In late 2011 the Social Security Administration denied Sikorski’s disability application. She requested reconsideration.

Over the next year, Sikorski continued to report diarrhea and intermittent abdominal pain caused by her Crohn’s disease. She also had bouts with depression.

At her hearing before an administrative law judge in 2018, Sikorski testified about her continuing difficulties relating to her Crohn’s disease and other conditions. She testified that despite trying six different medications, her Crohn’s disease still gave her stomach pain and made her have six to nine sudden episodes of diarrhea each day, requiring bathroom visits of five to ten minutes.

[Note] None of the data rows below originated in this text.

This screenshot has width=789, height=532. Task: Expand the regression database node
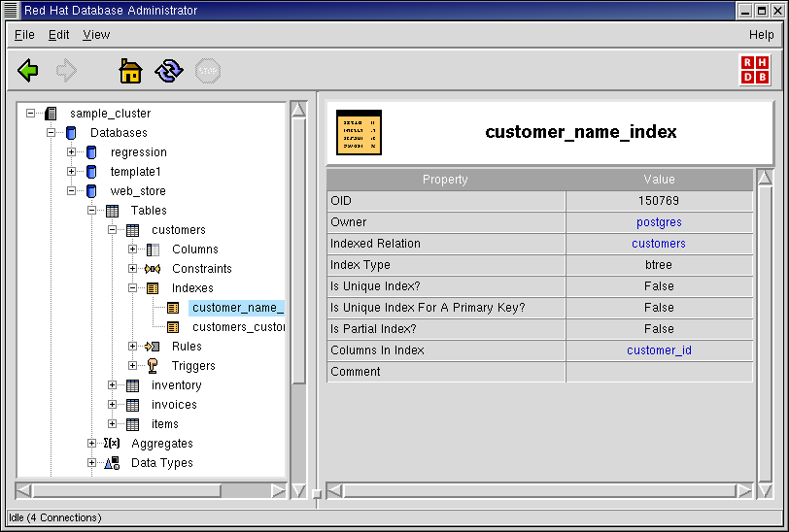coord(72,152)
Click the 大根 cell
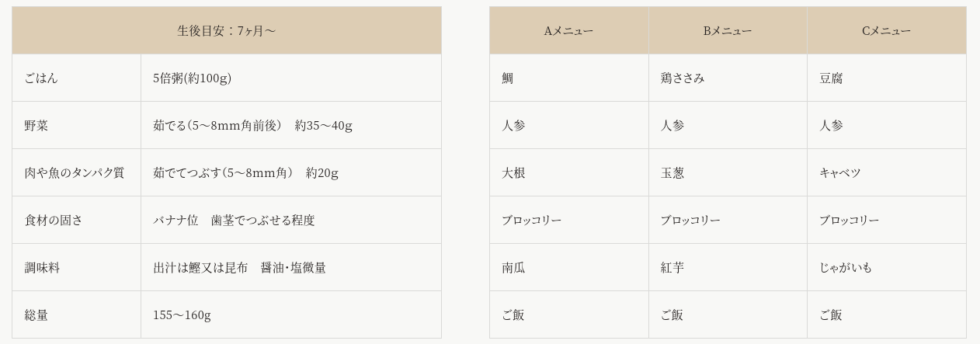The height and width of the screenshot is (344, 980). click(568, 172)
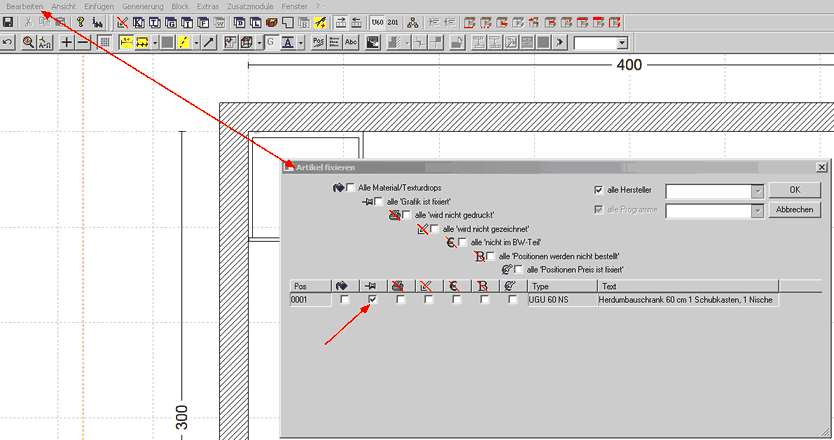Click the minus zoom-out icon

tap(83, 42)
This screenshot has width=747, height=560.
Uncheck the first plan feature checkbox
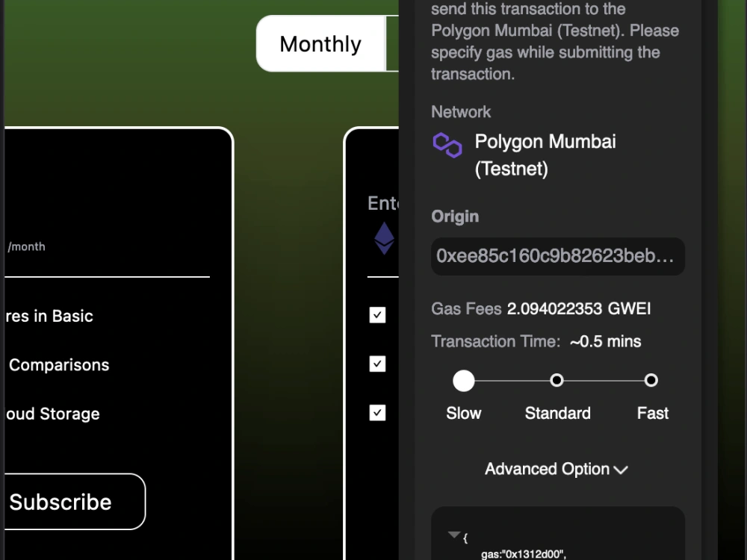[x=377, y=315]
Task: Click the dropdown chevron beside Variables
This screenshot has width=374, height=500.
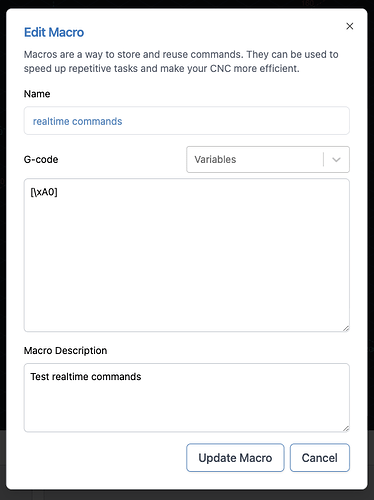Action: coord(336,160)
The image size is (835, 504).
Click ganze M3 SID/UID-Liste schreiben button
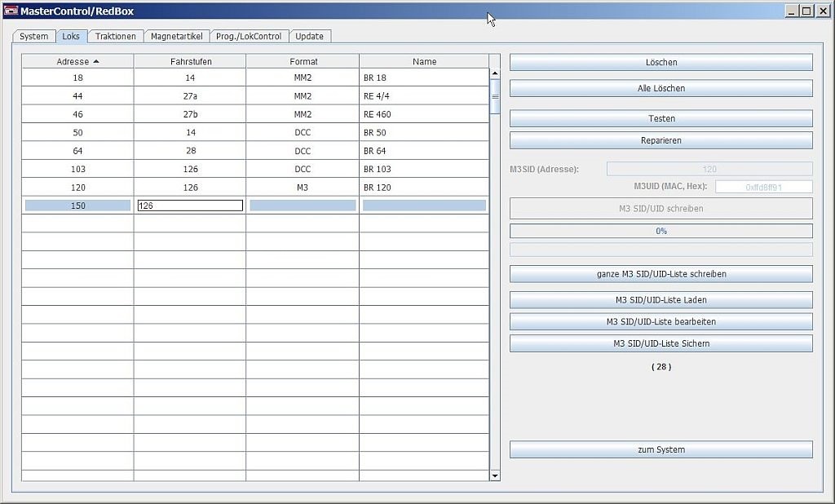tap(660, 274)
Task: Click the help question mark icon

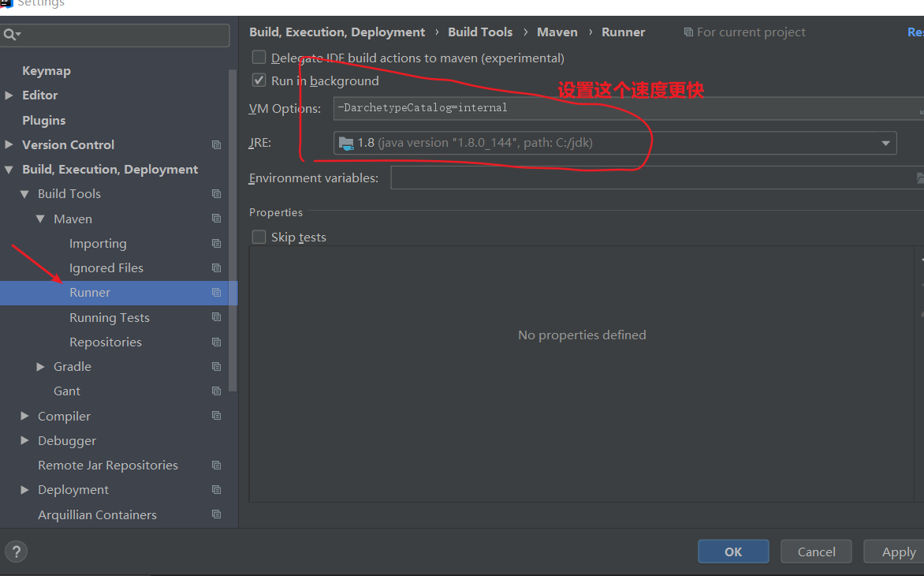Action: [16, 552]
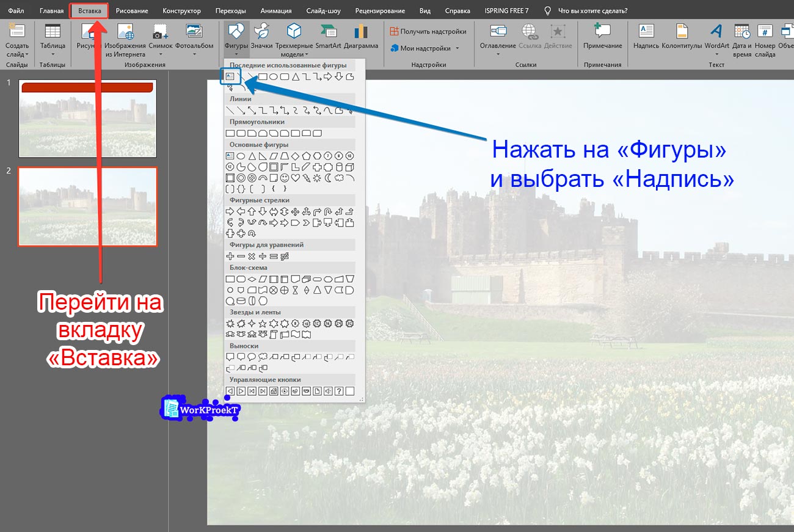
Task: Switch to the Конструктор tab
Action: (x=181, y=11)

She said that her diarrhea began getting worse before her colon surgery in 2005 and became progressively more frequent between 2003 and 2013. She also testified about her neck pain, which she described as a “constant dull” pain that is “tolerable,” and her knee pain, which prevented her from walking more than a block. Regarding her depression, she reported that she was taking two prescrip *432 tions and had seen a psychologist for about a year.

The ALJ then questioned an impartial medical expert, a clinical psychologist, who testified that Sikorski’s major depressive and attention deficit disorders were not severe impairments and created only mild limitations on her activities of daily living, social functioning, and concentration.

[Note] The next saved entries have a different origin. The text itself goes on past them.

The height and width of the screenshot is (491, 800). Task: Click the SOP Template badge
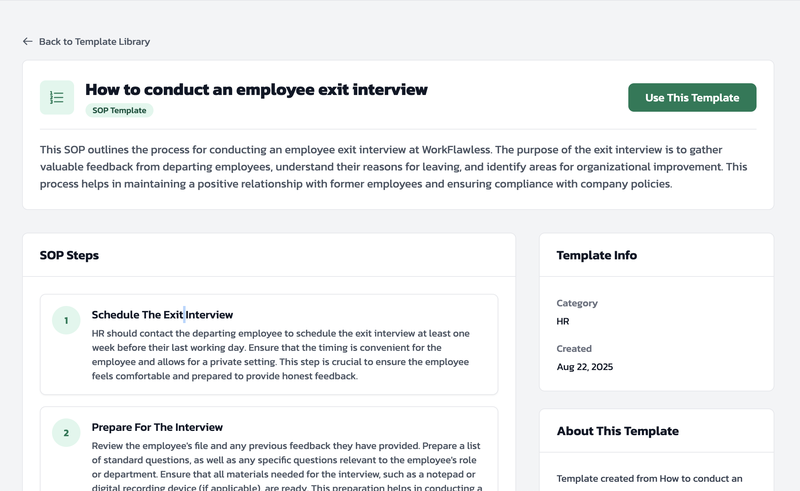pyautogui.click(x=119, y=111)
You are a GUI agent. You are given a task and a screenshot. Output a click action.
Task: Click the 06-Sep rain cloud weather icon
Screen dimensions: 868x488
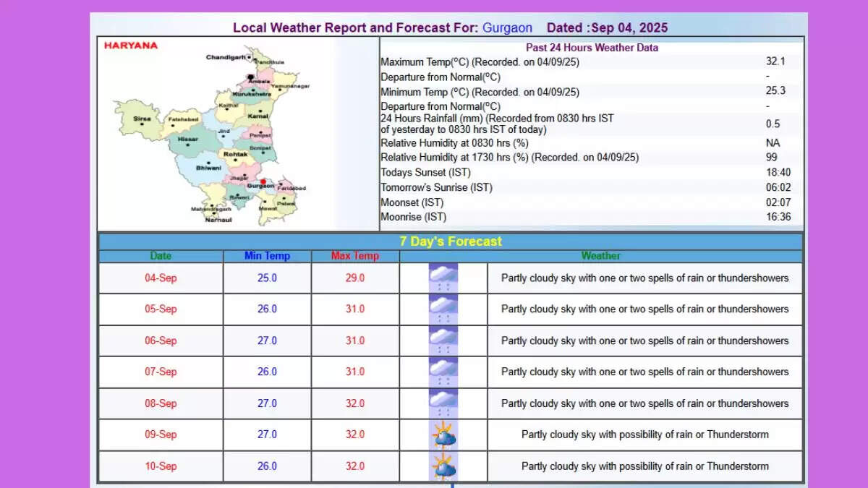pos(443,341)
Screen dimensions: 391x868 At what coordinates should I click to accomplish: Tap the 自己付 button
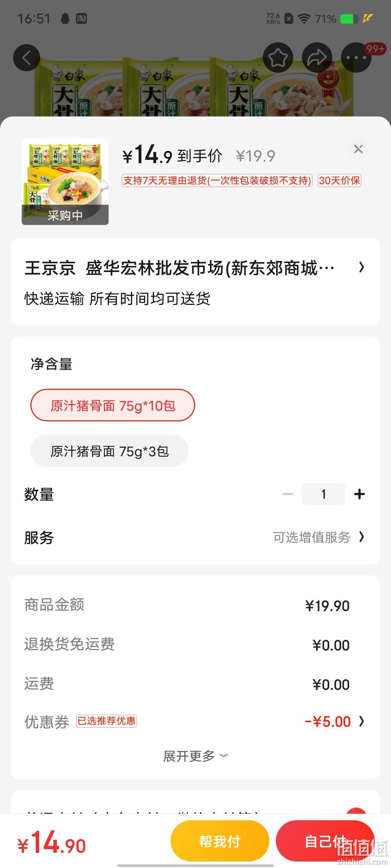pyautogui.click(x=325, y=841)
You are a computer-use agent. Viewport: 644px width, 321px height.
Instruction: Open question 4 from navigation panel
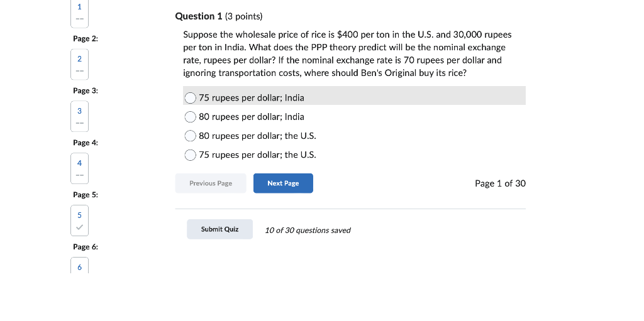click(x=79, y=168)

The ALJ asked a vocational expert to consider the possible employment opportunities for a person of Sikorski’s age, education, work experience, and particular physical limitations (who could not climb ladders, ropes, or scaffolds, and must only occasionally climb ramps or stairs, stoop, balance, crouch, crawl, or kneel), and the VE concluded that this person could perform Sikorski’s last full-time job as a shipping checker. When the ALJ added the limitation that this person’s work station must be “in proximity to a restroom,” the VE responded that the question was “difficult to answer” because he could not generalize about the location of bathrooms for shipping checker and other jobs. The VE testified that employees generally were allowed five-minute bathroom breaks every two hours but that a person requiring ten-minute breaks would not be able to find “competitive work.”

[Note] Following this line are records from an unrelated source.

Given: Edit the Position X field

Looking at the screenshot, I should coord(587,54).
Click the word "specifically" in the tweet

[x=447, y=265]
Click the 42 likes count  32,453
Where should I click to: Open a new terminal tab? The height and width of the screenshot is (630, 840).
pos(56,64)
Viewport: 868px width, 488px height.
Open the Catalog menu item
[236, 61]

The ALJ applied the five-step analysis in 20 C.F.R. § 404.1520(a)(4), and found Sikorski not disabled. The ALJ determined that she had not engaged in substantial gainful activity since the alleged onset date of April 1, 2010 (step one); that her Crohn’s disease, degenerative joint disease in her cervical spine, and her obesity were severe impairments (step two); that these impairments did not equal a listed impairment (step three); that she had the residual functional capacity to perform light work, with the limitations of only occasionally climbing stairs, ramps, balancing, crouching, crawling, stooping, or kneeling and never climbing ladders, ropes, or scaffolds; and that she could perform her past job as a shipping checker (step four).